Tough to say that with a straight face.

I know it happened last Tuesday post-Sanchez, but I'd bet (not that I bet on anything but the ponies, which is perfectly legal) there haven't been three nights all season when everybody in the division gained a game on the first-place Mets. That's why what could have been an irritating-as-hell 2-1 loss in August was so easily shoved onto the 54-L pile. Not that I haven't known for quite some time that nobody's gonna get us, but after having just won five in a row and increasing the games-ahead to 14 and the games-above to 25, this may have been the first one-run loss in 2006 that I really and truly greeted with “so what?”

Lest you think I was slacking, I also knew very well that if we had won, we'd be 26 over for the first time since ending 2000 that way and we'd be in sight of 30 over, a perch we've reached in only five Met campaigns ('69, '85, '86, '88, '99). Also, once we get to 15 up, we can think about 16 up, which would be the largest margin the Mets have ever floated above the field in any year that wasn't 1986.

Assuming nobody taxied back to the team hotel or limoed up to Atlantic City for some action, these are the problems with which a Mets fan can joyfully deal.

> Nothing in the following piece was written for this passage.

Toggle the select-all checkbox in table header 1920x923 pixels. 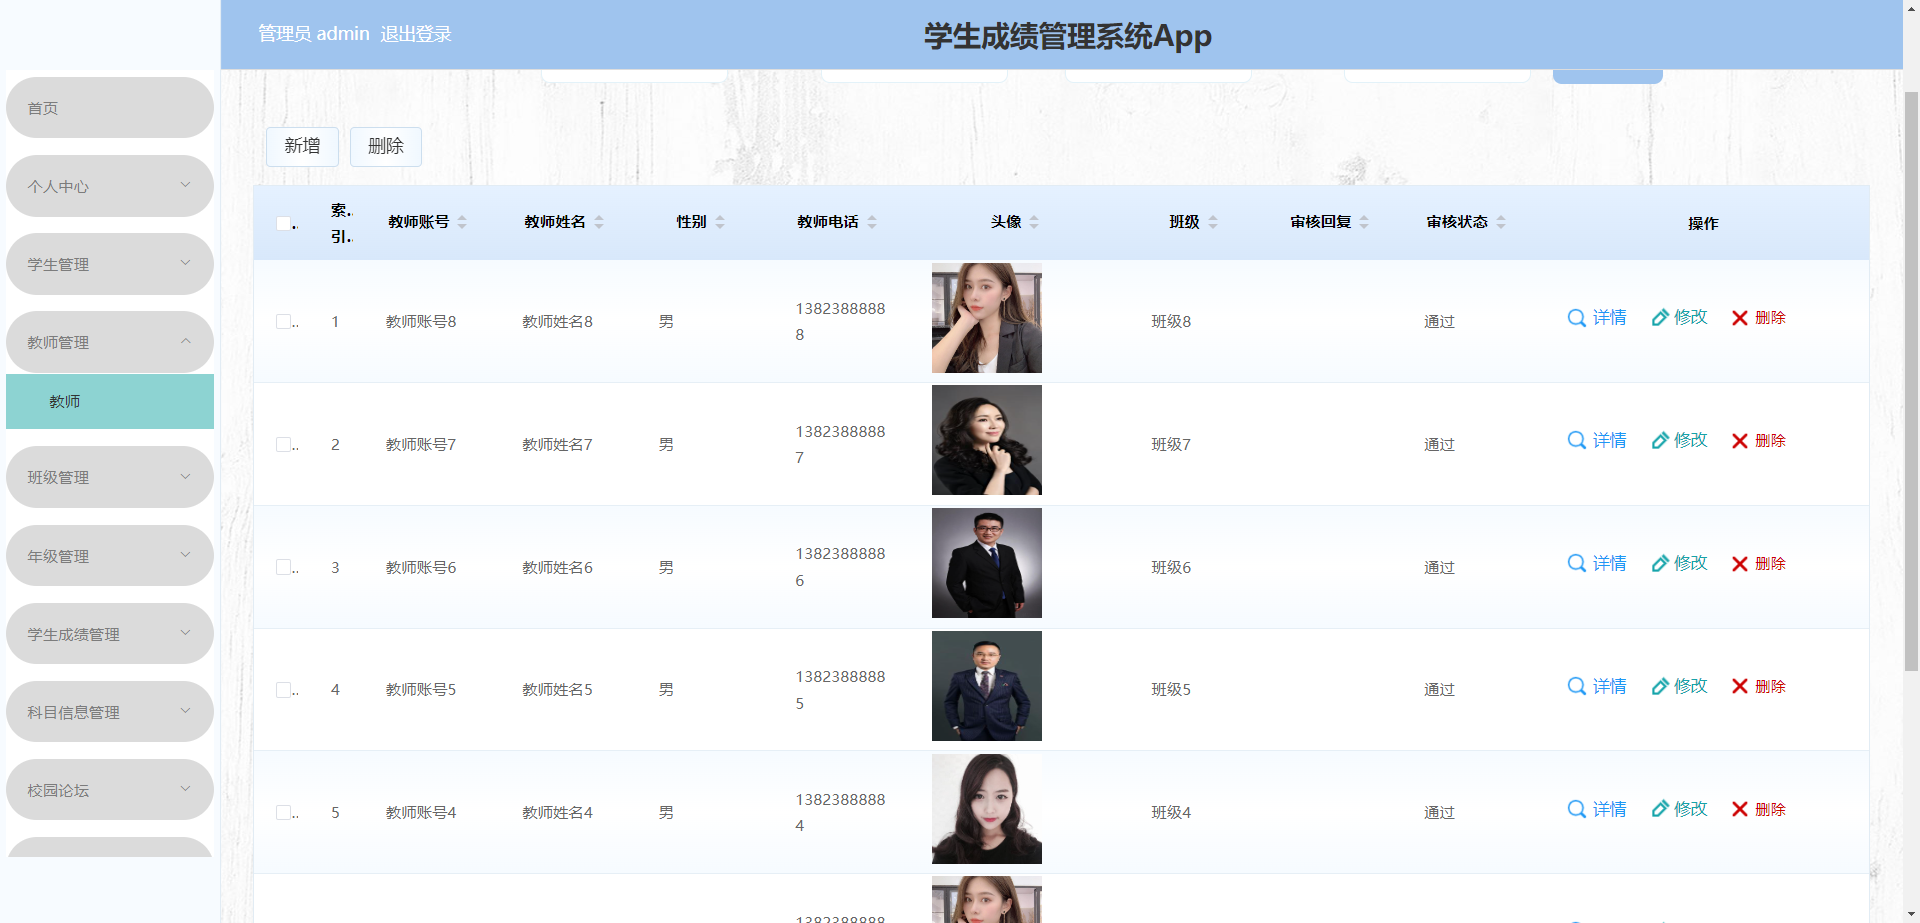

4 comments to One-Third You Lose

  • Anonymous

    I blame the throwback uniforms. I don't think I've ever seen the Mets win when they've worn throwback or even the (shudder) futuristic ones.
    JoAnn

  • Anonymous

    me too. i saw them in those unis and immediately wondered if the entire game could, like, not count.
    an exhibition, yeah that's it..

  • Anonymous

    These things are always reported anecdotally and rarely accurately. I heard Gary Cohen misstate it last night and the ever dependable Richard Neer do the same this morning, so in the interest of the historical record:
    1992: Mets beat Reds on 1962 Turn Back the Clock night at Shea.
    1999: Devil Rays beat Mets on 1969 Turn Back the Clock day at Tropicana. (The Devil Rays were the Tampa Tarpons.)
    1999: Pirates beat Mercury Mets (from the year 2021) on Turn the Clock Ahead night at Shea.
    2000: Mets beat Reds on 1969 Turn Back the Clock Night at Shea (tied into promotion of the movie “Frequency”).
    2002: Mets, wearing 1986 uniforms, beat Marlins two nights in a row as part of an MLB Triumphant Glory throwback promotion. Fans voted on which uniforms they wanted to see their team in. We were given a choice: 62, 69, 86, maybe one other.
    Next Sunday the Mets will play in '86 unis again, the afternoon after Old Timers Night.
    Thus, dressing as old Mets, the Mets are 4-1 to date. As “future” Mets, 0-1. As New York Cubans, 2-2. Total record in irregular uniforms, 6-4.
    Remind me to update this after the Rockie series.

  • Anonymous

    “Result aside, nifty throwback threads…”
    Even though the caps looked suspiciously like Atlanta's with the “A” removed & a familiar “NY” sewn on?